MARY MARTHA FEDERER, A MINOR, BY AND THROUGH HER FATHER AND NEXT FRIEND,
M.J. FEDERER, PLAINTIFF IN ERROR,
v.
SUSAN DAVIS, DEFENDANT IN ERROR.

Syllabus

¶0 1. The negligence of a minor of twelve years of age is to be determined on the basis of whether or not she used that degree of care ordinarily exercised by children of like age, mental capacity, experience, etc.; and such question is usually for the trier of facts.
2. An instruction that is obviously inapplicable to the evidence introduced at a trial is error, but where, from examination of the record, it does not appear that same mislead, or confused, the jury, resulting in a verdict and judgment different from that which probably would have been rendered had the error not occurred, the giving of such instruction will be regarded as harmless error.

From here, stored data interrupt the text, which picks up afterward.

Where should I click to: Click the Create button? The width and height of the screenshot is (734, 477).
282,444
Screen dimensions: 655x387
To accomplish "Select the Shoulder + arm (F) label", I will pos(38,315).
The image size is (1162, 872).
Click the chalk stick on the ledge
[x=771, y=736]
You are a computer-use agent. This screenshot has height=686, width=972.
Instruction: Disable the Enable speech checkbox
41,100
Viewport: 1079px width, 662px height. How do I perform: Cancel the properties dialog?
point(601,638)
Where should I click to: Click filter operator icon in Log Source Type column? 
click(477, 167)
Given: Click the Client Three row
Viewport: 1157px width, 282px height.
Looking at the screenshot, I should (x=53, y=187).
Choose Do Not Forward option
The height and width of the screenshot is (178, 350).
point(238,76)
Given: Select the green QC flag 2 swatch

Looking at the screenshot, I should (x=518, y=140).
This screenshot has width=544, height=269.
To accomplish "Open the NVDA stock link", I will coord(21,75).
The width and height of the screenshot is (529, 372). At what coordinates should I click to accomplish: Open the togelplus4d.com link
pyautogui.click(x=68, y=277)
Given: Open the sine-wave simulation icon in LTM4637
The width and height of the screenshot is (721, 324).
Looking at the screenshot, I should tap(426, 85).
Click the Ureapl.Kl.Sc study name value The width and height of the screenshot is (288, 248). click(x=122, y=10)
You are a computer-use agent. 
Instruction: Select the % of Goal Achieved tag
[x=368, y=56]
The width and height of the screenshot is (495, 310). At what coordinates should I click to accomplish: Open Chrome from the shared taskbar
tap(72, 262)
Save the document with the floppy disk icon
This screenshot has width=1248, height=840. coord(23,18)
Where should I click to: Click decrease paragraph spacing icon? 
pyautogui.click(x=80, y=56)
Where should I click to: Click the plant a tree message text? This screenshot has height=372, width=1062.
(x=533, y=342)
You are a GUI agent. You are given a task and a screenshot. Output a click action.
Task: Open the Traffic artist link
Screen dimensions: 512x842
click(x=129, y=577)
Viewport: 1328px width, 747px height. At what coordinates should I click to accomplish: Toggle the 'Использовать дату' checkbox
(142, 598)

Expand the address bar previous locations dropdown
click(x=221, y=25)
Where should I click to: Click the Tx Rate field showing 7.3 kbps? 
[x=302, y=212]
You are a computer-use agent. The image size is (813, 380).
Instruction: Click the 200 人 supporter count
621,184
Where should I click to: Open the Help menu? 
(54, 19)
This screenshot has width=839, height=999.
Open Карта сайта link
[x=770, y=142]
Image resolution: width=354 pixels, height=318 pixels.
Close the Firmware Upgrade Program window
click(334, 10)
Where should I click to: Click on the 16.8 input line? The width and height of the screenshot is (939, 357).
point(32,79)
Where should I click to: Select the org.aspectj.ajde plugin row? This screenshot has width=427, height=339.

Appeal from the District Court of Tulsa County; Raymond W. Graham, Judge.
Action by a minor, through her father and next friend, as plaintiff, against another minor, as defendant, for damages on account of injuries plaintiff allegedly suffered when defendant pushed her at a school water fountain. After verdict and judgment for defendant, plaintiff appealed. Affirmed.

Baker & Baker, Tulsa, for plaintiff in error.
Alfred B. Knight, Tulsa, for defendant in error.

BLACKBIRD, Justice.

¶1 This appeal involves an action for damages commenced by plaintiff in error, as plaintiff, against defendant in error, as defendant, to recover damages on account of defendant's injuring plaintiff by pushing her head down on the spigot of a drinking fountain, while plaintiff was drinking from the fountain in one of the corridors of Eli Whitney Junior High School in Tulsa, where the two girls were classmates.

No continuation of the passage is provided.